§ **WHAT THE TASK ASKS**
Only the lines with "computer" in them need to be copied from the listing.

§ **MATERIAL FOR THIS TASK**
◆ ◆ ◆
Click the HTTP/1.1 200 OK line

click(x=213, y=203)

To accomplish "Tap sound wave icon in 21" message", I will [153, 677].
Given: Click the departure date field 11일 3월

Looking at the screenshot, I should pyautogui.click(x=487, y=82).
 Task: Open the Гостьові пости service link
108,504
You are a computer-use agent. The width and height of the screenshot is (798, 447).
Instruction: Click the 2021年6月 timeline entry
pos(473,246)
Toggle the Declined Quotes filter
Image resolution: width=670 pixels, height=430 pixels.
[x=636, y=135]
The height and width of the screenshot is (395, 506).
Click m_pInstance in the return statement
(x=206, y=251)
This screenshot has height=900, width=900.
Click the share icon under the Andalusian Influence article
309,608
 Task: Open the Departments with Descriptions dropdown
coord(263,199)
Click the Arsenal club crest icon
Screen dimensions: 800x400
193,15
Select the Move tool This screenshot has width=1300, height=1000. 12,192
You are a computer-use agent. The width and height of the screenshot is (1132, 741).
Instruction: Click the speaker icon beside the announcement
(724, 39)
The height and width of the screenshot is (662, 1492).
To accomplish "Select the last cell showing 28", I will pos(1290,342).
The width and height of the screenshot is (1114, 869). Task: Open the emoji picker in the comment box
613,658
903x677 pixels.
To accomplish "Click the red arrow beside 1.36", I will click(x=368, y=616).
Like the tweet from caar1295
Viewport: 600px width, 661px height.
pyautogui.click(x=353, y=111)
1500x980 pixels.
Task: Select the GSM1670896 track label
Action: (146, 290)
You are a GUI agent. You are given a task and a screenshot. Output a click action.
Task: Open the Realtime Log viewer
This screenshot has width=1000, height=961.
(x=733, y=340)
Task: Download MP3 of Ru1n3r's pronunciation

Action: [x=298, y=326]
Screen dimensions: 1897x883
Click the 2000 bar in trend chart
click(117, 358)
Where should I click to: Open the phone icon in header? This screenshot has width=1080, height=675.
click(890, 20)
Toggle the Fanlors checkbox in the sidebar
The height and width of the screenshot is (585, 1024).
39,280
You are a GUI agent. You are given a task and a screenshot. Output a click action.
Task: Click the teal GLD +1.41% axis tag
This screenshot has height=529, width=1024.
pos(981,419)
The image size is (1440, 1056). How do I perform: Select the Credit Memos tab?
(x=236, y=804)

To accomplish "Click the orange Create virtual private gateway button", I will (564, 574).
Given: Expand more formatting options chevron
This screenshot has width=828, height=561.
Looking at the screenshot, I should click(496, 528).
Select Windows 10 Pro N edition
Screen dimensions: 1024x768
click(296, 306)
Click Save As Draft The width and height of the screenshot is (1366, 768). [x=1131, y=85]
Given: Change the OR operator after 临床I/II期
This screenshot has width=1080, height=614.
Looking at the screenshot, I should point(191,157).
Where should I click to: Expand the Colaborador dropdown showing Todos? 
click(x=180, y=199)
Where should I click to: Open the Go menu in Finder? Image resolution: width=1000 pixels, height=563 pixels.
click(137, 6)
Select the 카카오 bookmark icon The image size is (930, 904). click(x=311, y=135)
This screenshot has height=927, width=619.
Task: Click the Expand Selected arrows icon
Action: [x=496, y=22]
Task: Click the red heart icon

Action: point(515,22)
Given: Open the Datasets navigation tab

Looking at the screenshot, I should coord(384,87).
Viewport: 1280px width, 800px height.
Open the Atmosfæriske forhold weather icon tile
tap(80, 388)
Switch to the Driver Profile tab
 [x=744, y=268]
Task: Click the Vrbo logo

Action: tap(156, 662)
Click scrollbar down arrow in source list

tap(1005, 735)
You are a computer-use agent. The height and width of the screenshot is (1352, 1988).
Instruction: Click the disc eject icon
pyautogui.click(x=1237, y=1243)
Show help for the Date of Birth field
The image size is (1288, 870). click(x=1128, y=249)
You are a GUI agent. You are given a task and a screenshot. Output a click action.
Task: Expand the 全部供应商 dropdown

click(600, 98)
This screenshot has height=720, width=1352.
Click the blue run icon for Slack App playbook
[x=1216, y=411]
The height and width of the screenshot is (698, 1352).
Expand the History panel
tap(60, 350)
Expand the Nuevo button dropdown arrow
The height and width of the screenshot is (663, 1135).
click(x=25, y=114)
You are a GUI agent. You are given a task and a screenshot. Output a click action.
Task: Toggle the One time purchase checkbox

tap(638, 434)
◆ ◆ ◆
§ **COMPLETED EXERCISE**
You are a computer-use agent. The width and height of the screenshot is (798, 447).
You are a computer-use agent. The width and height of the screenshot is (1132, 741).
You are a computer-use agent. The height and width of the screenshot is (1352, 1988).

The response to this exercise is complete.